W poprzednim odcinku Krystian upił się niemalże do nieprzytomności w Barbarianie. Nadal nie może przeżyć odrzucenia Melki i dosłownie nienawidzi Pawła ! Uważa, że chłopaczek jest zbyt idealny i najwyraźniej mu zazdrości.
Paweł postanowi postawić na nogi skacowanego Krystiana i porozmawiać z nim na poważnie:
- Słuchaj, będę mówił wprost - zacznie Paweł - Jesteś byłym mojej dziewczyny i mieszkacie razem. I to jest dla mnie mega dziwne. Ale trudno, tak jest. Ale to, co ty mi odwalasz, przychodzisz mi tutaj nawalony, rzucasz się na mnie i jeszcze mnie wyzywasz, to już jest lekka przesada.
- Ale co, ty mnie będziesz teraz umoralniał? - spyta się go "brat" Melki.
- Nie. Chcę wiedzieć, na czym stoję. Bo raz jest wszystko super, a potem odwalasz takie akcje - Paweł nie będzie w stanie pojąć takiego zachowania. Krystian z niego zakpi:
- To może zawrzyjmy pakt przyjaźni? Ściśnijmy sobie ręce i przybijmy piątki jak harcerze.
- (...) udajesz przyjaciela, kiedy jest ci to na rękę, tak? nie lepiej pogadać, serio? - Nowogrodzki nie będzie chciał się poddać.
- Wkurzasz mnie - wypali wściekły Krystian. - (...) Stary, ty się powinieneś cieszyć, że ja ci jeszcze nie przywaliłem, bo jak cię widzę, to mnie ręka swędzi - Paweł już tego nie będzie w stanie zignorować, i jak na niego, zareaguje dosyć emocjonalnie.

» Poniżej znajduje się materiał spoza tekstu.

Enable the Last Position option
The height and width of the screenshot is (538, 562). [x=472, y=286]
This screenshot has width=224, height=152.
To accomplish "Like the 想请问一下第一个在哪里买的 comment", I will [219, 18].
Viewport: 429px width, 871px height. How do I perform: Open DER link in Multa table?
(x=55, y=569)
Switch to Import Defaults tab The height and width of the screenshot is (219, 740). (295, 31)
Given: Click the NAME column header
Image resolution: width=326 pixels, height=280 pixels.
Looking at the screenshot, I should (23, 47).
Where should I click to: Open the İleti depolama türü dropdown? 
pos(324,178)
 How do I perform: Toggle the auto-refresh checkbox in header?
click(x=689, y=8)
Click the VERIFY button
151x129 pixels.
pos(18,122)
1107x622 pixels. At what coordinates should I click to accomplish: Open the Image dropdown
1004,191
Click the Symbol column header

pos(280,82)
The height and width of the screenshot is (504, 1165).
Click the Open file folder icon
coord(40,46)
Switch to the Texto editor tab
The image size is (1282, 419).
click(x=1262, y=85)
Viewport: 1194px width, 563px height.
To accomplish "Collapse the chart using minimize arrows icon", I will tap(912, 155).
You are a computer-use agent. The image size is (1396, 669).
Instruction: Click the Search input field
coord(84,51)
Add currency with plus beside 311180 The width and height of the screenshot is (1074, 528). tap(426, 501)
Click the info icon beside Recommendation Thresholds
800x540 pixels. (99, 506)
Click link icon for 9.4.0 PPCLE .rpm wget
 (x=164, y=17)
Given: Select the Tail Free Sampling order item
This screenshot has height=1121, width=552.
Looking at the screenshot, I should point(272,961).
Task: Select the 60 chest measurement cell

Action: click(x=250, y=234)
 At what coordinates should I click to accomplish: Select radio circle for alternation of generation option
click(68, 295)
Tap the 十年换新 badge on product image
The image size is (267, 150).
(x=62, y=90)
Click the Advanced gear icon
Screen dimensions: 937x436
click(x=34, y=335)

- No to witaj w klubie (...) ale przy Melce, to masz się hamować - Obydwaj mają jeden cel: Melkę. Tylko, że jedne troszczy się o nią, drugi o siebie. Nic dziwnego, że się tak nienawidzą! Są dwiema różnymi osobami... Czy ten konflikt kiedykolwiek zniknie? Czy zamiast tego, znowu dojdzie do bójki?